In some embodiments, the transducer 32 comprises or is a component of a capacitive pressure sensor including a diaphragm and pressure cavity configured to form a variable capacitor to detect strain due to pressure applied to the diaphragm. The capacitance of the capacitive pressure sensor may generally decrease as pressure deforms the diaphragm. The diaphragm may comprise any material(s), including but not limited to metal, ceramic, silicone, silicon or other semiconductor, and the like. In some embodiments, the transducer 32 comprises or is a component of an electromagnetic pressure sensor, which may be configured to measures the displacement of a diaphragm by means of changes in inductance, linear variable displacement transducer (LVDT) functionality, Hall Effect, or eddy current sensing. In some embodiments, the transducer 32 comprises or is a component of a piezoelectric strain sensor. For example, such a sensor may determine strain (e.g., pressure) on a sensing mechanism based on the piezoelectric effect in certain materials, such as quartz.
In some embodiments, the transducer(s) 32 is/are electrically and/or communicatively coupled to the control circuitry 34, which may comprise one or more application-specific integrated circuit (ASIC) microcontrollers or chips. The control circuitry 34 can further include one or more discrete electronic components, such as tuning capacitors, resistors, diodes, inductors, or the like.
In certain embodiments, the sensor transducer(s) 32 can be configured to generate electrical signals that can be wirelessly transmitted to a device outside the patient's body, such as the illustrated local external monitor system 42. In order to perform such wireless data transmission, the implant device 30 can include radio frequency (RF) (or other frequency band) transmission circuitry, such as signal processing circuitry and an antenna 38. The antenna 38 can comprise an antenna coil implanted within the patient. The control circuitry 34 may comprise any type of transceiver circuitry configured to transmit an electromagnetic signal, wherein the signal can be radiated by the antenna 38, which may comprise one or more conductive wires, coils, plates, or the like.
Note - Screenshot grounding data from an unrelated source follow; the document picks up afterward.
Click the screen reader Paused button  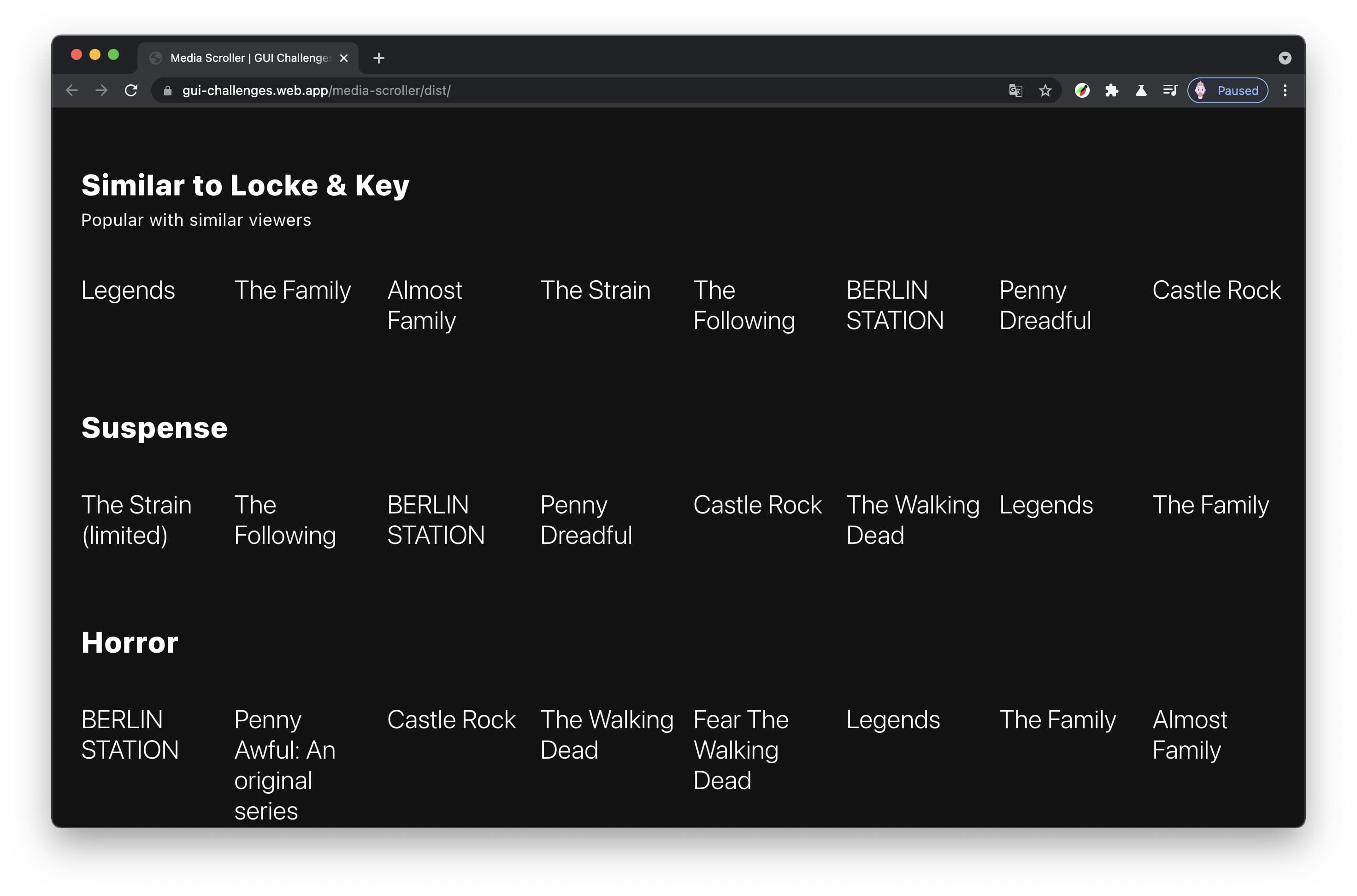(x=1228, y=91)
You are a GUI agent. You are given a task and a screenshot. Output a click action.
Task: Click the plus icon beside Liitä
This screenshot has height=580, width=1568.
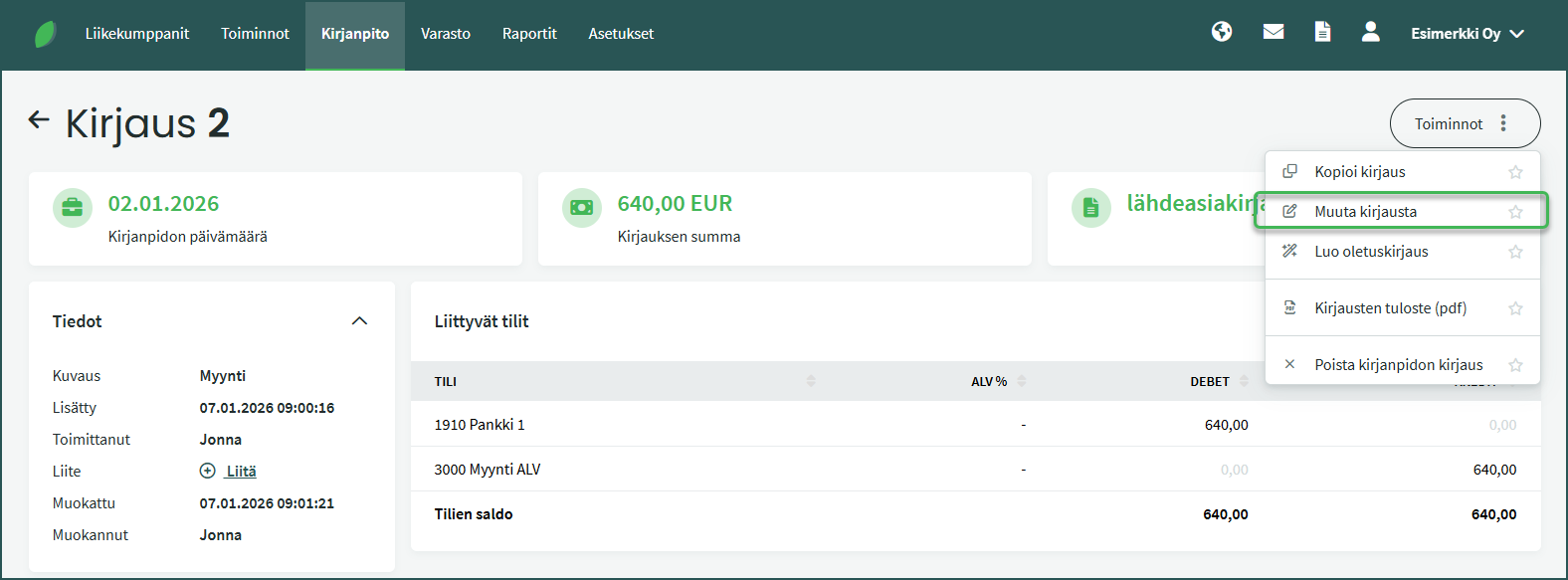(x=208, y=471)
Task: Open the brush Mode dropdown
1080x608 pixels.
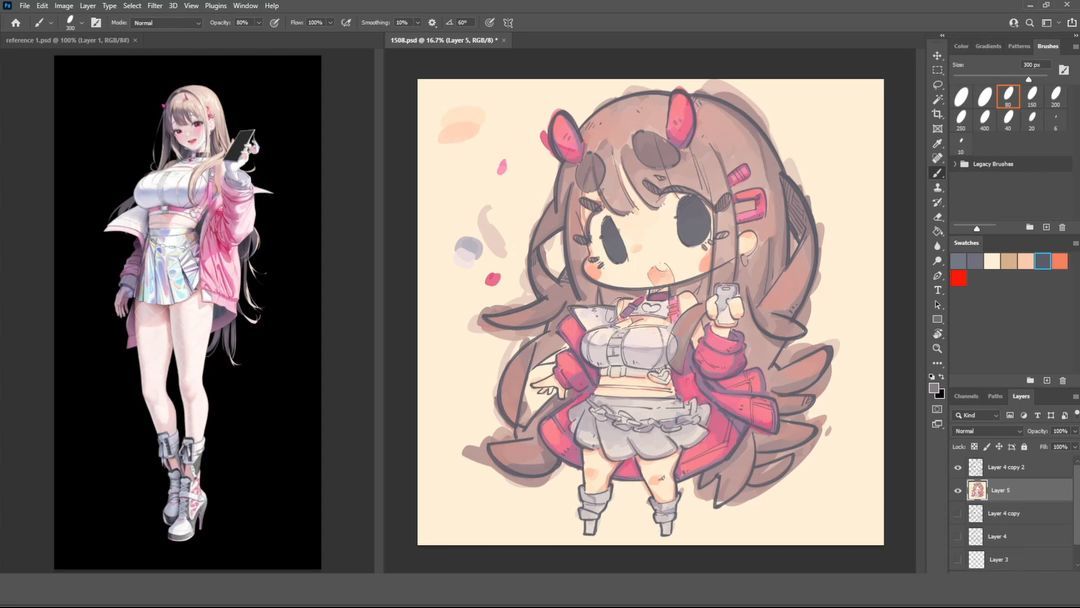Action: (x=167, y=22)
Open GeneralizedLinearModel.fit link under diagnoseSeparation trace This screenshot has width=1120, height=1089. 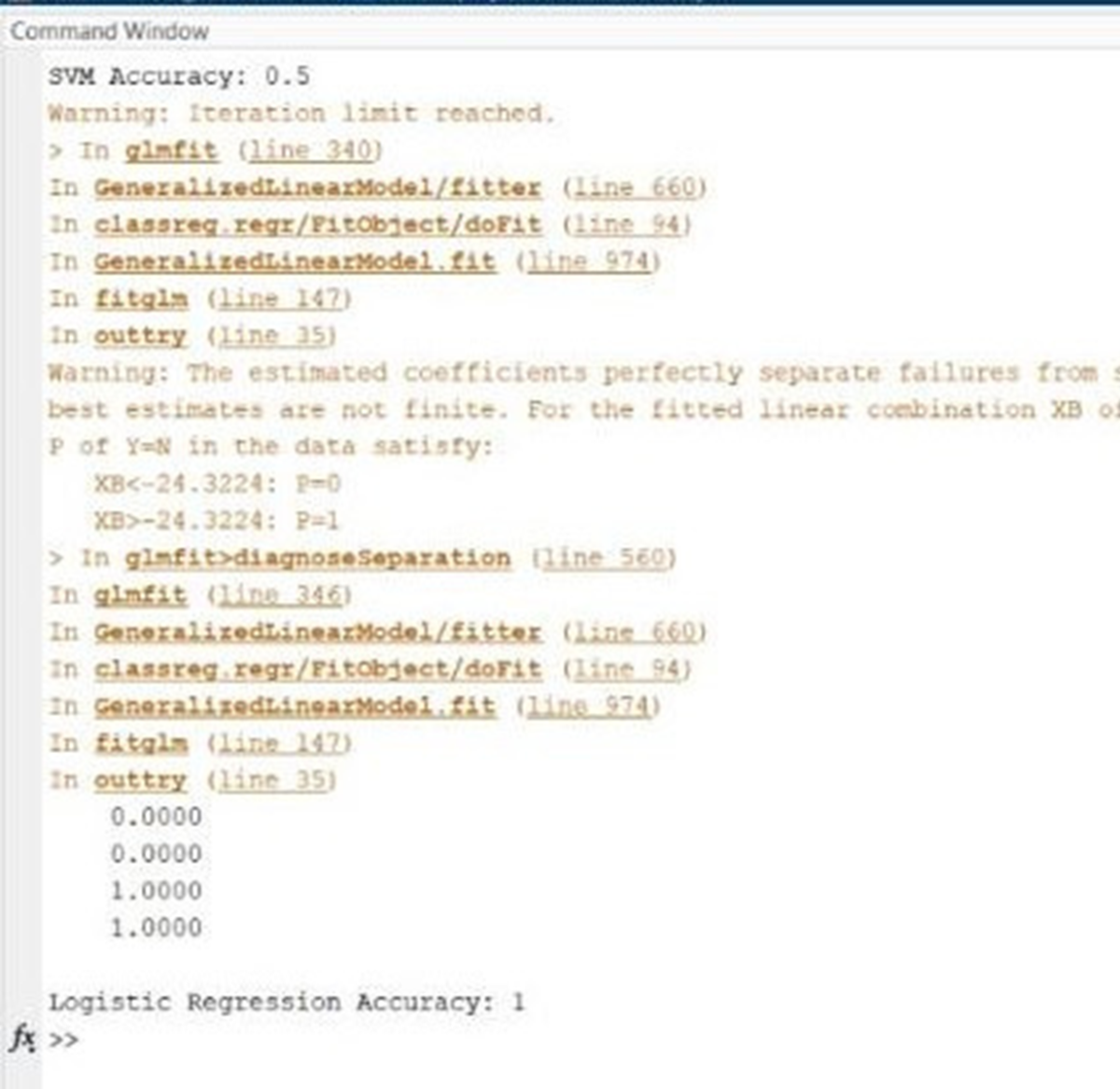pyautogui.click(x=294, y=705)
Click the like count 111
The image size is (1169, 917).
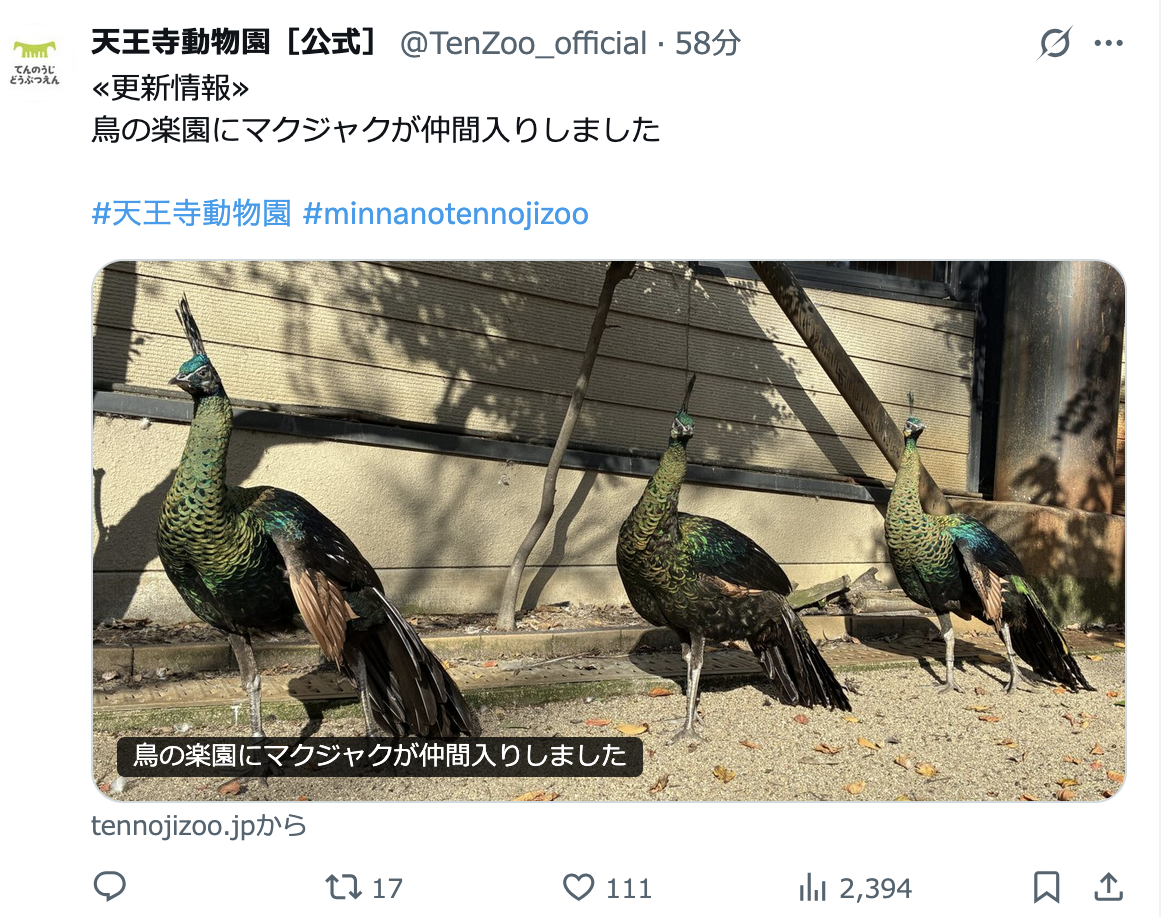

The control circuitry 34 of the implant device 30 can comprise, for example, one or more chips or dies configured to perform some amount of processing on signals generated and/or transmitted using the device 30. However, due to size, cost, and/or other constraints, the implant device 30 may not include independent processing capability in some embodiments.
The wireless signals generated by the implant device 30 can be received by the local external monitor device or subsystem 42, which can include a reader/antenna-interface circuitry module 43 configured to receive the wireless signal transmissions from the implant device 30, which is disposed at least partially within the patient 44. For example, the module 43 may include transceiver device(s)/circuitry.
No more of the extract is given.